Collected data:

□ □ □

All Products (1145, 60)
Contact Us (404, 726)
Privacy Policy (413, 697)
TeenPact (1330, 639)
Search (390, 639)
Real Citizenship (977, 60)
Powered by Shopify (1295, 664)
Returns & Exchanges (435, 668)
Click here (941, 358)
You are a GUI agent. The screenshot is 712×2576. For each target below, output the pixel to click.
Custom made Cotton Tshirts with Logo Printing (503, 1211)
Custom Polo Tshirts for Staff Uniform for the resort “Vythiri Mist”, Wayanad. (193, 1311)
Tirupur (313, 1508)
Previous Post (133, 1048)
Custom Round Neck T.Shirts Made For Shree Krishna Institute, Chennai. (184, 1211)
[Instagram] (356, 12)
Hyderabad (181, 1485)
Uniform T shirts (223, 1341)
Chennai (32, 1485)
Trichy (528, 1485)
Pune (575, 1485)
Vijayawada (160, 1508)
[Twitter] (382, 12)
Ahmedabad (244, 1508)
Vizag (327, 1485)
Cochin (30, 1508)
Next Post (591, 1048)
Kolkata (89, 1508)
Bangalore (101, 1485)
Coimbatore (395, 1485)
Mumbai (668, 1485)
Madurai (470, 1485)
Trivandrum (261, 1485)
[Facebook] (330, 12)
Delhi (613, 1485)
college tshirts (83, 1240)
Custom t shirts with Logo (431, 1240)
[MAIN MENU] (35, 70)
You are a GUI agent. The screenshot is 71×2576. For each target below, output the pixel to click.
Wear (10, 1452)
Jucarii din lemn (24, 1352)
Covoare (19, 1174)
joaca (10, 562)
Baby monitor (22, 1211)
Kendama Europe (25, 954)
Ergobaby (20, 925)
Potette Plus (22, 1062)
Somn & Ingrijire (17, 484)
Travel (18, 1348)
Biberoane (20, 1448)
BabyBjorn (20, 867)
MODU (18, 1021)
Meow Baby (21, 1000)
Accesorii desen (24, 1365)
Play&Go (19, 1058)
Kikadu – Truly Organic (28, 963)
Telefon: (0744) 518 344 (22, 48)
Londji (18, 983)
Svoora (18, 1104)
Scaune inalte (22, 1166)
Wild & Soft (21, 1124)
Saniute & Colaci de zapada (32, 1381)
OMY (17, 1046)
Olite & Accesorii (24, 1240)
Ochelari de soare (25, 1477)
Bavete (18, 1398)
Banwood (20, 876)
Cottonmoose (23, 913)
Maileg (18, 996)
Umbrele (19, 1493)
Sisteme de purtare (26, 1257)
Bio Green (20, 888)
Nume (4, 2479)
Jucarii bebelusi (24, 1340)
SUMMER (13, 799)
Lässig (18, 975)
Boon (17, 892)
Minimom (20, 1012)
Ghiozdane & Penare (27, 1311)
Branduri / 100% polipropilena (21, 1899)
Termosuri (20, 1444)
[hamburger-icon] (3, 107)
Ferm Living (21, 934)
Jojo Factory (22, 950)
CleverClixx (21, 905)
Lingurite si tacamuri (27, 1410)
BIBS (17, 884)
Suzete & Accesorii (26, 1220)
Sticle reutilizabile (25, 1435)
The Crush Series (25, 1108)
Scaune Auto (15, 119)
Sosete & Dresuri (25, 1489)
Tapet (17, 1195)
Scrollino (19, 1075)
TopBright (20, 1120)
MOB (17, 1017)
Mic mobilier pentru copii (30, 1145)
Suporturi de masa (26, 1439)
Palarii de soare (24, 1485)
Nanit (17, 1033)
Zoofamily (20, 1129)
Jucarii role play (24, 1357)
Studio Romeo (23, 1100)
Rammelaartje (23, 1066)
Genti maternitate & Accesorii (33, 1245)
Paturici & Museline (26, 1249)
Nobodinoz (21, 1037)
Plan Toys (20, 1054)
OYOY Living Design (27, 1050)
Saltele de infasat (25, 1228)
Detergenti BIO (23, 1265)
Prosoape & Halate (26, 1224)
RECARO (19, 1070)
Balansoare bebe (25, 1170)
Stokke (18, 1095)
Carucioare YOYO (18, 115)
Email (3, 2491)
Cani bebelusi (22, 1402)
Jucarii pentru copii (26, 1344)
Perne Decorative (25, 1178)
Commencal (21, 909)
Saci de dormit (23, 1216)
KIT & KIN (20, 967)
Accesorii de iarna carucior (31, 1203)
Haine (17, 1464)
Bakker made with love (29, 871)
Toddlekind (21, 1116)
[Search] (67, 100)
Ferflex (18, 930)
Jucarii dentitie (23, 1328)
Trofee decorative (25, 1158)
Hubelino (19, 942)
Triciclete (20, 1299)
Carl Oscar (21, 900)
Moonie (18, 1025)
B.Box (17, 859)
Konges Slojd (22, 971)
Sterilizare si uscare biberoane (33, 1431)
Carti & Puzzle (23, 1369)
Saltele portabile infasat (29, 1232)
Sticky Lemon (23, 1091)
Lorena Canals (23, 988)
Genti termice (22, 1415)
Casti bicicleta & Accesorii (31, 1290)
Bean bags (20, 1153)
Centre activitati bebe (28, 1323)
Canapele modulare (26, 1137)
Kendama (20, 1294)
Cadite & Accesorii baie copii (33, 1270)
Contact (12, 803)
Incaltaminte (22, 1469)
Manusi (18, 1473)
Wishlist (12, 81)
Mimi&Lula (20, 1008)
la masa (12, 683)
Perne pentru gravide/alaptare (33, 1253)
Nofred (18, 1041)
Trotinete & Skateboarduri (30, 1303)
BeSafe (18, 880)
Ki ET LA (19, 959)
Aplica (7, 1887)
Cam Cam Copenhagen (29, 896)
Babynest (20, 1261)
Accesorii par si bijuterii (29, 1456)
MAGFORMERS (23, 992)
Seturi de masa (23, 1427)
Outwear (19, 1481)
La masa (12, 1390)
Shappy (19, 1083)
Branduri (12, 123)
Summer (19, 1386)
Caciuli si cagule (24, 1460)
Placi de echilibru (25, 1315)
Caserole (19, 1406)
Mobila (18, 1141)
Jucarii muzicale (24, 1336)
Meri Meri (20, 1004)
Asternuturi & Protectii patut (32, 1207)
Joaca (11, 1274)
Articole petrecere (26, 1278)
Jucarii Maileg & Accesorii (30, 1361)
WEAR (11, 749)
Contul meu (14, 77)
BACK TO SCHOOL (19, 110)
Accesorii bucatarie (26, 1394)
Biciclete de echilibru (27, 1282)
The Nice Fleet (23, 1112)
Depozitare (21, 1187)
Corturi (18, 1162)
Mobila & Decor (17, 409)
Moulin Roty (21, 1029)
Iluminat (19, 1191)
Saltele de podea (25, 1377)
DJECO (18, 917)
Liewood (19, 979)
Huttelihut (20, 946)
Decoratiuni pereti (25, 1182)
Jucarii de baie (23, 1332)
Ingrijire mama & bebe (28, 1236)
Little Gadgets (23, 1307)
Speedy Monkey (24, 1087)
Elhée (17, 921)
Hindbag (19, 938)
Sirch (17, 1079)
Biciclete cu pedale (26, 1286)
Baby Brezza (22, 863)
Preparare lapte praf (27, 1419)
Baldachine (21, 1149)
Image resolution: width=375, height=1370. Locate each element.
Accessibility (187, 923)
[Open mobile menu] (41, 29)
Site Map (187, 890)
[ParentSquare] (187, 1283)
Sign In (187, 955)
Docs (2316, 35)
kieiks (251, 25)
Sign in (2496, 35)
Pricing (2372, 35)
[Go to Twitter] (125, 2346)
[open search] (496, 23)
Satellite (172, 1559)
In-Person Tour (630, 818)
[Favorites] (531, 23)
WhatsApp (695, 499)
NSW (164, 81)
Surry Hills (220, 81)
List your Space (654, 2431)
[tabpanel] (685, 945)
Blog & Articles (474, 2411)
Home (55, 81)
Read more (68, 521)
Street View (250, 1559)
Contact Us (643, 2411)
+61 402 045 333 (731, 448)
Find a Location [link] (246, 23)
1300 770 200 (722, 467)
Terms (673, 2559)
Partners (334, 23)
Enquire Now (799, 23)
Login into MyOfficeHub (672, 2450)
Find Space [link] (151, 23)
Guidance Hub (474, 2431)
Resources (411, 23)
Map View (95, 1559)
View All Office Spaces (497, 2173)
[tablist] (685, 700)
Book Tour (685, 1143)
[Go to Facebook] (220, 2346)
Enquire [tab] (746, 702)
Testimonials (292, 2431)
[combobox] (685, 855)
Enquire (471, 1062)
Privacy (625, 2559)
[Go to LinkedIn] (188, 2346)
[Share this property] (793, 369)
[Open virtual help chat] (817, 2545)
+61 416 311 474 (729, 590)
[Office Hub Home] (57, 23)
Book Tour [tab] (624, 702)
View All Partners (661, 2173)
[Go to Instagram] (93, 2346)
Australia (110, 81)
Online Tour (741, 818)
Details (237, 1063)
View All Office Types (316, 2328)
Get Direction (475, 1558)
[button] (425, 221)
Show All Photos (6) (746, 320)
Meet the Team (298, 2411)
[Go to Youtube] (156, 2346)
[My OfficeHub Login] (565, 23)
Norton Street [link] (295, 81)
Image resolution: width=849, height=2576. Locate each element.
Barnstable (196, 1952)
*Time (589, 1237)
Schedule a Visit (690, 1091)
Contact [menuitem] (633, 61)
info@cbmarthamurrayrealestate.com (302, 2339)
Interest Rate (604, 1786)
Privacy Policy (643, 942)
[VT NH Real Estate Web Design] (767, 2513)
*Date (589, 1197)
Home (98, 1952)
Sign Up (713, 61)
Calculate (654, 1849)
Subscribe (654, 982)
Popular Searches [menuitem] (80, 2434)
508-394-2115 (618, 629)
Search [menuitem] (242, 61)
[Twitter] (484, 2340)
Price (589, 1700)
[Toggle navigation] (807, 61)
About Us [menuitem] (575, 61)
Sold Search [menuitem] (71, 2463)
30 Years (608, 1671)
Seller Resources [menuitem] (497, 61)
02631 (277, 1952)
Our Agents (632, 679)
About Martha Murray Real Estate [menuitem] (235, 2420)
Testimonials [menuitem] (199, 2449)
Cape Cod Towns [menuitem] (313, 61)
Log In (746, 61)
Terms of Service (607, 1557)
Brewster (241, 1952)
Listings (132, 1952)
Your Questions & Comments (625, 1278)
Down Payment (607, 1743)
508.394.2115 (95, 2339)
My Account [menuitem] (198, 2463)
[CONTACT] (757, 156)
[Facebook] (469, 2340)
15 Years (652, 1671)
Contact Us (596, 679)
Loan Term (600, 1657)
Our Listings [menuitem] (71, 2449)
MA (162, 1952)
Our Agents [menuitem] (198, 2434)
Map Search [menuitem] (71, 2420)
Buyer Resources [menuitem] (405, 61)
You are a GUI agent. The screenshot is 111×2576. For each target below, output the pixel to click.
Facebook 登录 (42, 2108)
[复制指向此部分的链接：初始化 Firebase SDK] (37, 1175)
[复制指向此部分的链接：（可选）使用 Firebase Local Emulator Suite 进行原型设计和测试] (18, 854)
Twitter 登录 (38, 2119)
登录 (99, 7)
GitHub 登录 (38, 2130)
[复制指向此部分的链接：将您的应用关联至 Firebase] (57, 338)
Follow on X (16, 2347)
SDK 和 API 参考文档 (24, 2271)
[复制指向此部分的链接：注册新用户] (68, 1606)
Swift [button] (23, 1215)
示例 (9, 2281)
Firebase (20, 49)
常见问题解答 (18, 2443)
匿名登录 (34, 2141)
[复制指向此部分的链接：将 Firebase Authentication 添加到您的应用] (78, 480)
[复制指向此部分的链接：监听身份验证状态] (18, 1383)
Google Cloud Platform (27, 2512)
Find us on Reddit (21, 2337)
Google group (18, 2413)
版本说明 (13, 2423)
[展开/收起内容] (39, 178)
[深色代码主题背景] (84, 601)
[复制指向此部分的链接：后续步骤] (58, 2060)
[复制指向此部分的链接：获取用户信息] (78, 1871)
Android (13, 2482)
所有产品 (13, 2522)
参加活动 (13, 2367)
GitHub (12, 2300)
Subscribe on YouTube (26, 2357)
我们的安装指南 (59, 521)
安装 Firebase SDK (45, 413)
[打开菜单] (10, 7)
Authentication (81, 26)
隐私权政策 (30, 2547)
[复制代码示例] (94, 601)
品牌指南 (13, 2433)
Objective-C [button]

□ □ □

*What to work on*
In the entries above, one line contains "Jucarii de baie (23, 1332)" and another contains "NSW (164, 81)". Reproduce exactly those two lines and the lines between them, nothing else.

*Exercise solution*
Jucarii de baie (23, 1332)
Ingrijire mama & bebe (28, 1236)
Little Gadgets (23, 1307)
Speedy Monkey (24, 1087)
Elhée (17, 921)
Hindbag (19, 938)
Sirch (17, 1079)
Biciclete cu pedale (26, 1286)
Baby Brezza (22, 863)
Preparare lapte praf (27, 1419)
Baldachine (21, 1149)
Image resolution: width=375, height=1370. Locate each element.
Accessibility (187, 923)
[Open mobile menu] (41, 29)
Site Map (187, 890)
[ParentSquare] (187, 1283)
Sign In (187, 955)
Docs (2316, 35)
kieiks (251, 25)
Sign in (2496, 35)
Pricing (2372, 35)
[Go to Twitter] (125, 2346)
[open search] (496, 23)
Satellite (172, 1559)
In-Person Tour (630, 818)
[Favorites] (531, 23)
WhatsApp (695, 499)
NSW (164, 81)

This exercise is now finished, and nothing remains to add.